== PROVIDED RECORDS ==
[Start]
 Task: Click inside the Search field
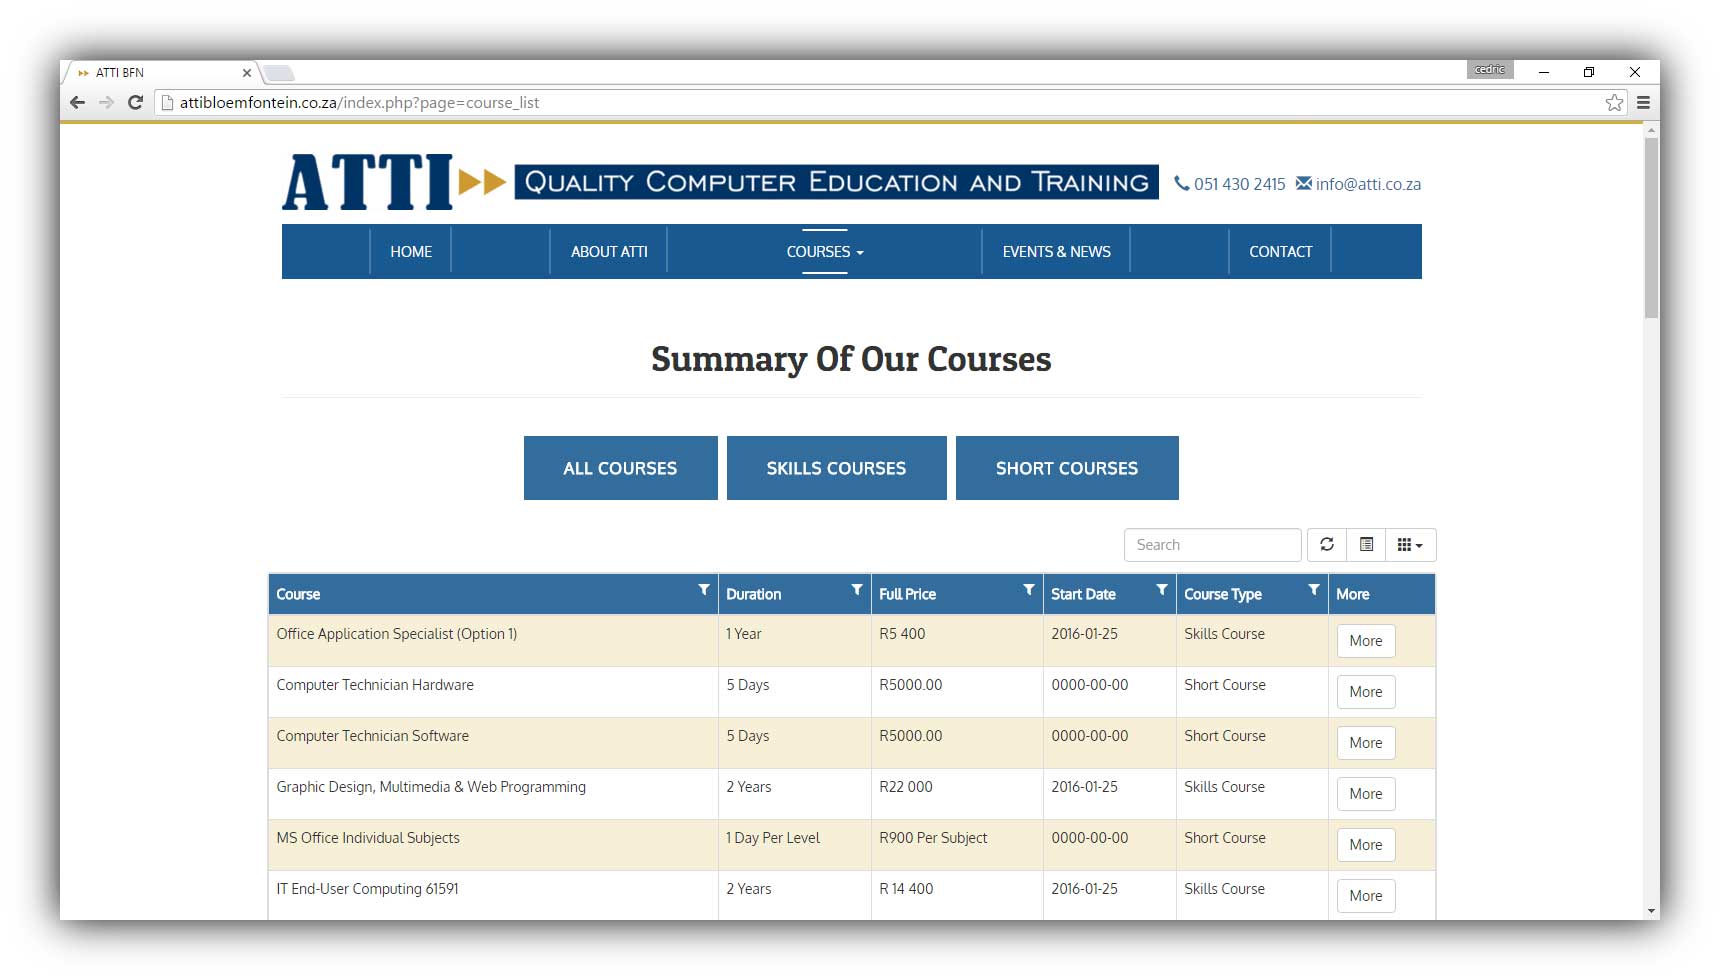click(1212, 545)
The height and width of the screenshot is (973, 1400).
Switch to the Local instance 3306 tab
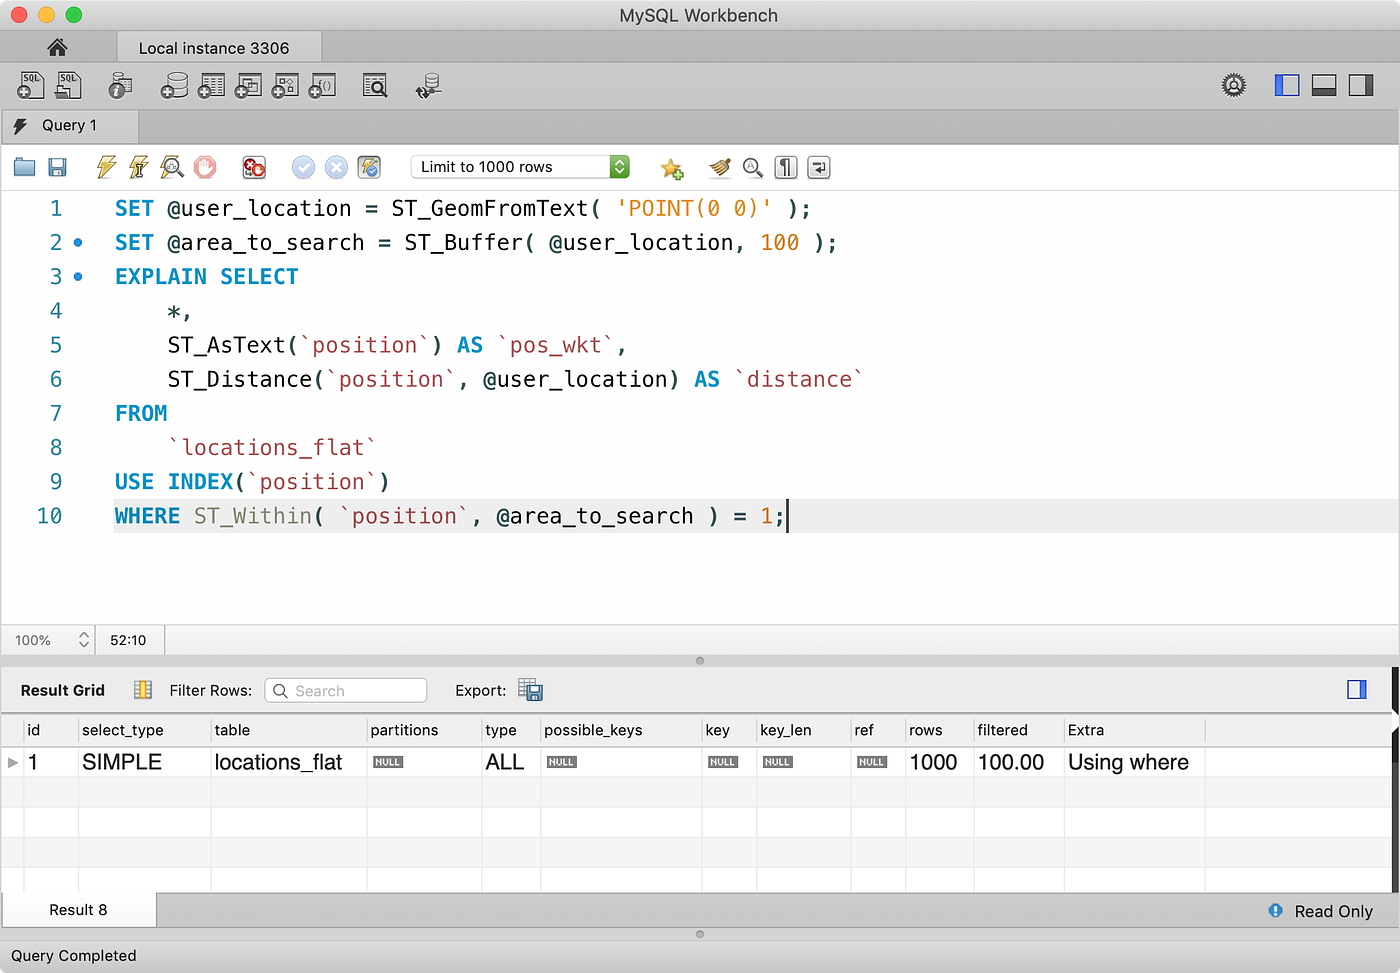(218, 46)
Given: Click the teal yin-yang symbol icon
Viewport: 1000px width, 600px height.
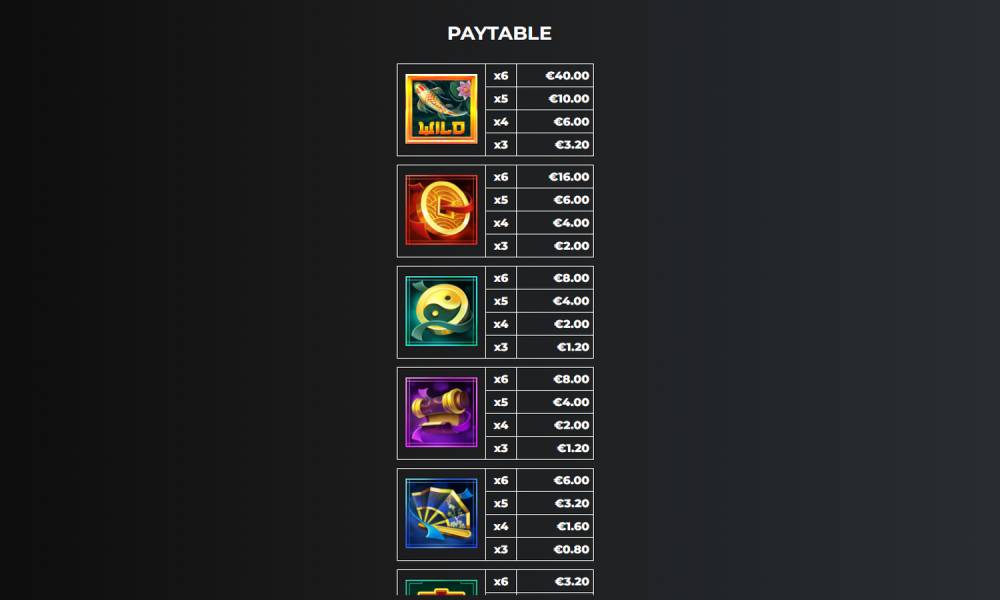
[End]
== SET PROBLEM ==
Could you rewrite all the records with "screenshot" replaced by "screen capture" and everything else unchanged? Omit the pictures from your answer.

== OUTPUT FOR THIS TASK ==
 Task: Click inside the Search field
click(1212, 545)
The height and width of the screen capture is (973, 1400).
Switch to the Local instance 3306 tab
(218, 46)
Given: Click the teal yin-yang symbol icon
Viewport: 1000px width, 600px height.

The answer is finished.